1 Gallon of W Vinegar+1 cup of Salt + 1tablespoon of Dish soap kills weeds.
Be careful though it kills plants near to it too
And its much safer to the enviroment
Please STOP using Round up
Nola Martin says
We planted our black bamboo in a heavy plastic stock watering container that is used for farm animals. It’s about 3ft by 5ft and the bamboo cannot go any further than that. We left the bottom in the container but poked drain holes in it. Our bamboo is doing great and has been in the ground for about 4 years now.
great idea thanks
what climate are you in Nola ?
Now, that planter sounds like the solution! I think bamboo looks so beautiful and I was almost dissuaded from thinking of planting it until I saw your response. Thank you!
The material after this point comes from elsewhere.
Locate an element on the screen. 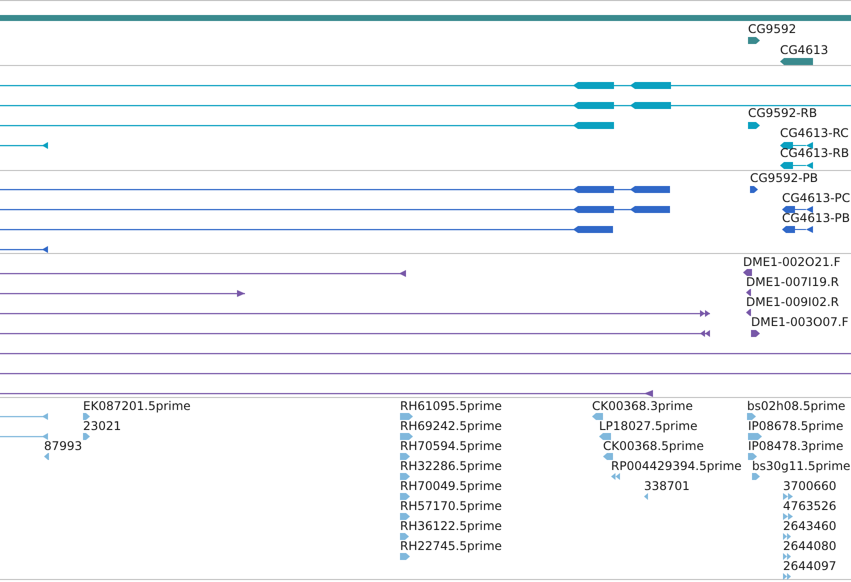 This screenshot has height=582, width=851. feature-label: RP004429394.5prime is located at coordinates (676, 466).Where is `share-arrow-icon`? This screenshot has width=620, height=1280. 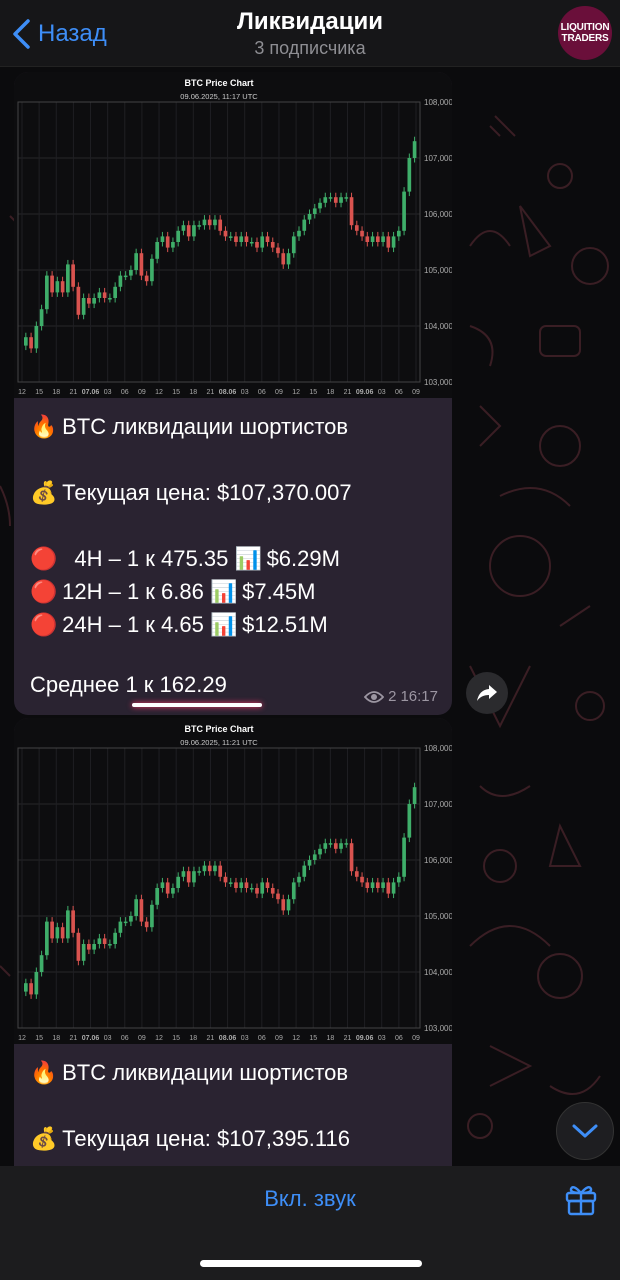 share-arrow-icon is located at coordinates (487, 693).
I had planted bamboo, and wasn’t told of th einvasive aspects, as soon as I found out, I took it out,,, a neighbor down the street has some, its slowly overtaking his entire back yard and is a nuisance.
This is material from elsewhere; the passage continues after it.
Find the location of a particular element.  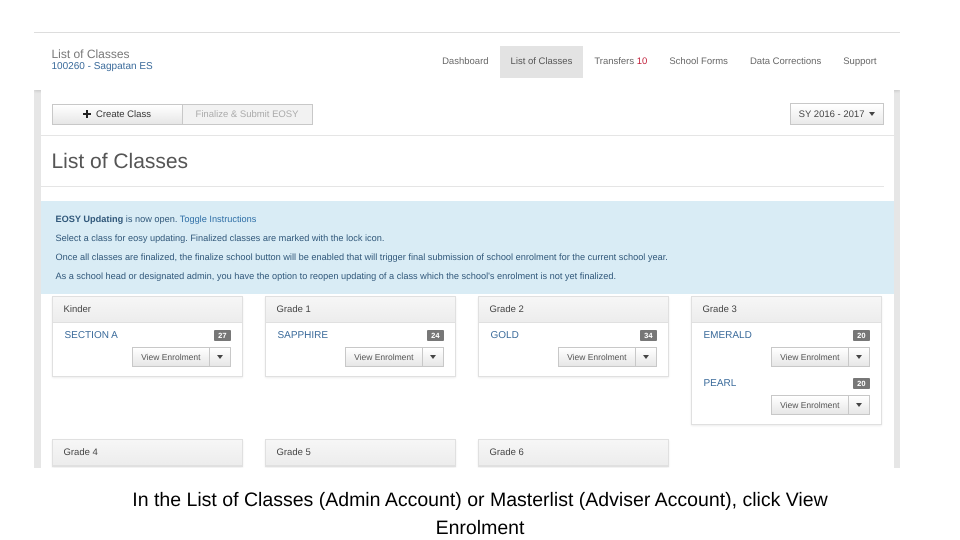

nav-tab: School Forms is located at coordinates (698, 62).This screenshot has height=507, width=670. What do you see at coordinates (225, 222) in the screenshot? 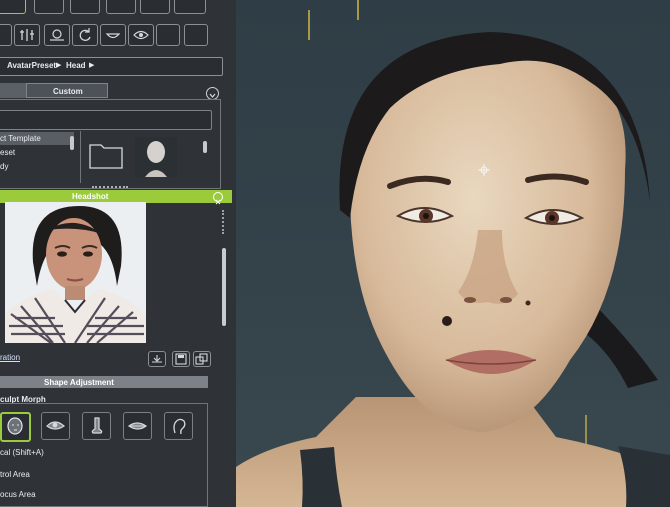
I see `scroll-dots` at bounding box center [225, 222].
The best advice I can give is to dig deep, try to remove all of the rooting system, and then throw salt on the dirt, supposedly nothing will grow after you put salt, but in a few years im sure the earth can be amended with leaves, and compost and veggie leftovers,,,, the best advice I can give.
Also, I planted mine in Cancun, we are 10 degrees warmer than Hawaii, and let me tell you that the sun is very strong here and its never stopped the bamboo from growing,,,, advice, plant another type of hedge,,,,,,, god luck to all.
use a mixture of 1 gallon of W vinegar 1/2 -1 cup of salt and 1tea-tablespoon of dish soap
It kills weeds but be careful it will also kill close by plants
I have 5 bamboo plants one of which has black bamboo poles how can i tell which is which as to runner or spinner as Jen asks too please
How do I know if I have a “spinner” or a “runner” bamboo? Is there a way to tell by looking at it?
DON’T PLANT [email protected]!!!!
Charline Jolly says
There is a plant called “cane” that looks a lot like bamboo, and is a terrible pest. My neighbor planted it and we fought those rhizomes the whole time I lived there. I think this is the plant that gives bamboo it’s invasive reputation.
hi… in order to know if its a clumber or runner you need to know its species or just watch its growing habits. in a year or 2 it will shows its growing tendencies.
One way to figure out runners from clumpers is to look at the cane/shoot. I’m not sure if this works with all bamboo but if it has a completely round shoot it’s a clumping bamboo. If it has a flat/indentation “running” Up The cane/shoot then it’s a running kind. I have a running bamboo in my back yard and it’s amazing. I bought my house with it already established and it has never had a problem yet. It does grow well but it’s somehow contained. I’d like to find out how its contained in its approx. 40 foot square area but I’m scared to ruin it’s barrier if it even has one. Just looking at it would would never tell a barrier is there.